There are 30 minutes left on the clock; students have reached their halfway point. So now that students have reached half time, it’s time to crack out the oranges, or in this case, the bigger books and focus on the final half. As a coach, it’s time to pull out the motivational efforts and words of encouragement to take the W (win) or for students, it’s an A, B or C … or D, but let’s not keep that last one as an option.
As a Year 10 student, students begin to transition into their senior years of schooling, i.e. the ones that really “count”. Unfortunately, those late nights spent working on the Year 8 English oral presentation or the Year 9 science diorama don’t actually impact on their final score, but it is excellent training for the end game. Experience is now on your side, and if they haven’t already, for the next 3 years of schooling, students should begin to (the keyword being “should”) knuckle down.
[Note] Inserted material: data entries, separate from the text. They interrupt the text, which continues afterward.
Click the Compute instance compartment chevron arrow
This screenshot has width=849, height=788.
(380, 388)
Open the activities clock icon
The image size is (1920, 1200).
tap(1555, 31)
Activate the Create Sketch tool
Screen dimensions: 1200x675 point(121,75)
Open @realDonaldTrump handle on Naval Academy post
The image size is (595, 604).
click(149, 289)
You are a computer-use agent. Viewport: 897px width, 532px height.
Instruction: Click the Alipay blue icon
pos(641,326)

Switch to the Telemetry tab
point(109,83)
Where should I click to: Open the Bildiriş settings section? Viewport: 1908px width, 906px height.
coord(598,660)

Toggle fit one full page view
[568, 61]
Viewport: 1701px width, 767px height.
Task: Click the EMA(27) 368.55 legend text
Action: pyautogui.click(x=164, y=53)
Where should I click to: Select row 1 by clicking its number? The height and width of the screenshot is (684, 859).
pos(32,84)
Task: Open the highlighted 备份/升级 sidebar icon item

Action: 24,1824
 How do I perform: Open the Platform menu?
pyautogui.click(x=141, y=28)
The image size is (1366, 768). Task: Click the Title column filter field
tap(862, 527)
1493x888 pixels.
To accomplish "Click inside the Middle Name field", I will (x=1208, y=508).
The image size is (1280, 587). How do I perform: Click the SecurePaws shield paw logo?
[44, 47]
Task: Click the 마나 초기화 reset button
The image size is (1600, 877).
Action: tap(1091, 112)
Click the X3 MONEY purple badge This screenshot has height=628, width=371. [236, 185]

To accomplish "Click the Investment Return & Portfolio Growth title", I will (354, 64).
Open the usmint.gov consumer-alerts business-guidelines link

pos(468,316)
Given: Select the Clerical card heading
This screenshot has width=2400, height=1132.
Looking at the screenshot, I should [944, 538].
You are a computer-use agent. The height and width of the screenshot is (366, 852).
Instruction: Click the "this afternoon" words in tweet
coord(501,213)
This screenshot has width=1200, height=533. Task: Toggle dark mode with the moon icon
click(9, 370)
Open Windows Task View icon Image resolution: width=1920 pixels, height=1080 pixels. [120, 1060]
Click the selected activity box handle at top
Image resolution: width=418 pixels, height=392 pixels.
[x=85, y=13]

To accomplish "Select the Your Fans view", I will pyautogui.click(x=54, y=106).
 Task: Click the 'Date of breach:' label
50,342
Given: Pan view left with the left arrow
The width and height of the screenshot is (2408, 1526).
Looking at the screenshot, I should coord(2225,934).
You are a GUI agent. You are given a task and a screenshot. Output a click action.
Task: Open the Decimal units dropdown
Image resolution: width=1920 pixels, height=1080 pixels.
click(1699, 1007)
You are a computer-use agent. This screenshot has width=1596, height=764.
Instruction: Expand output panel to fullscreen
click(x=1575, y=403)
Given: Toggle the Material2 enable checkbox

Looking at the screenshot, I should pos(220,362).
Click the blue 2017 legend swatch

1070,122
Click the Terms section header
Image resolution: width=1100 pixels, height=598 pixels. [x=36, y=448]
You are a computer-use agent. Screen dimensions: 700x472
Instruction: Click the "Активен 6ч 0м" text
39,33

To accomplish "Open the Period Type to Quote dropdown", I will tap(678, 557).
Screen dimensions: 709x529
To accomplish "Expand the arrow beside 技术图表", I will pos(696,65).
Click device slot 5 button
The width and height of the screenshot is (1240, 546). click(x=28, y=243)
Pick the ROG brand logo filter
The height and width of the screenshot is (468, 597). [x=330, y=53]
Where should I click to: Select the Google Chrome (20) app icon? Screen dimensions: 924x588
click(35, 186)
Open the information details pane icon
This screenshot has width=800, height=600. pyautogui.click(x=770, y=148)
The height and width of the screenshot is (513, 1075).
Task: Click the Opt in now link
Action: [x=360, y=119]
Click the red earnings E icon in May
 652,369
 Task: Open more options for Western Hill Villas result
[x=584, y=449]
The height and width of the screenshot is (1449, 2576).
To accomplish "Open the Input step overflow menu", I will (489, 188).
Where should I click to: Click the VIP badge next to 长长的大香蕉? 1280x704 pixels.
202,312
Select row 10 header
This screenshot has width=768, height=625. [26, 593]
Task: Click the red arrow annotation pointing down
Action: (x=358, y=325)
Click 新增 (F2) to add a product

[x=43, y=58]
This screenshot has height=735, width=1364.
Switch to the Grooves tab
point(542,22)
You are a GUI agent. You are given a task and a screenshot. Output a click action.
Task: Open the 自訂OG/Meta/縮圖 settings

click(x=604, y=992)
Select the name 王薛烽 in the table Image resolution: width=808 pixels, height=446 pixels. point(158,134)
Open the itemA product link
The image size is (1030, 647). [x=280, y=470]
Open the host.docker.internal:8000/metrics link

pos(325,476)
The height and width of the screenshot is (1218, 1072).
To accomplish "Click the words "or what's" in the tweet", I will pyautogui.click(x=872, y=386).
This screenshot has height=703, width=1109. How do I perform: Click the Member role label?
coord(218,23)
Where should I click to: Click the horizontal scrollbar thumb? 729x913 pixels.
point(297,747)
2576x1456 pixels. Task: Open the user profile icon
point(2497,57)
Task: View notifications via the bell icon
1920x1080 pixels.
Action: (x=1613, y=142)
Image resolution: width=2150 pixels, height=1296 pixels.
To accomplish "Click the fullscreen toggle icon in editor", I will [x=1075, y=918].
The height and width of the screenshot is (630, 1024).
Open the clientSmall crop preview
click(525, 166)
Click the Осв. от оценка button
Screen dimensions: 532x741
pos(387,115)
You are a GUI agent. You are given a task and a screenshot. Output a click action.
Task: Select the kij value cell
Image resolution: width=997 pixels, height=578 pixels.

Getting focused and prepared before the first day of Year 10 isn’t a bad thing. As students are entering a new phase of their learning, one that may require more effort and focus, getting into the mindset that goes with this new-found effort is always a plus. Encouraging students to prepare for their studies will make the transition a little less painful. Possibly looking to the subjects or curriculum that’s going to be taught and followed this year can bring about the much-needed reality for students before opening up the books on the first day.
Starting and staying organised is a key part of transitioning into the senior years of school. To keep on top of everything, whether it’s school-related or social or sport-related, let’s get a diary sorted. In some cases, schools provide their students with a diary, in which case Year 10 might be the year it looks a little bigger. Why, your students may ask? Well, you can tell them, that this time and for the next few years, it’s expected that they actually use it to log what needs to completed that day or week and to know when things are due … shocking I know. Adding in the extra activities like Mum’s birthday lunch or soccer training can help to show what needs to be completed and when.
Define their study strategy. Now that your student is in the big leagues, of study that is, it’s time to really make sure their study works for them. Perhaps your student is a visual learner. They need to see the example mapped out to understand how it works and operates. Maybe your student finds it easier to absorb information through aural strategies where simply listening to the teacher is enough to retain information. Alternatively, your student could identify as what is deemed a kinaesthetic learner and learn via doing things of a more practical nature. So, an aural learner shouldn’t waste their time drawing and annotating just the same as a kinaesthetic learner isn’t going to learn by listening to someone speak about a topic. Helping your student to really define what type of learner they are will assist when it comes time to study.
Urge your student to talk to their peers and teachers. At the end of the school day, both are there to help and support students from a lost hat all the way to an assignment meltdown.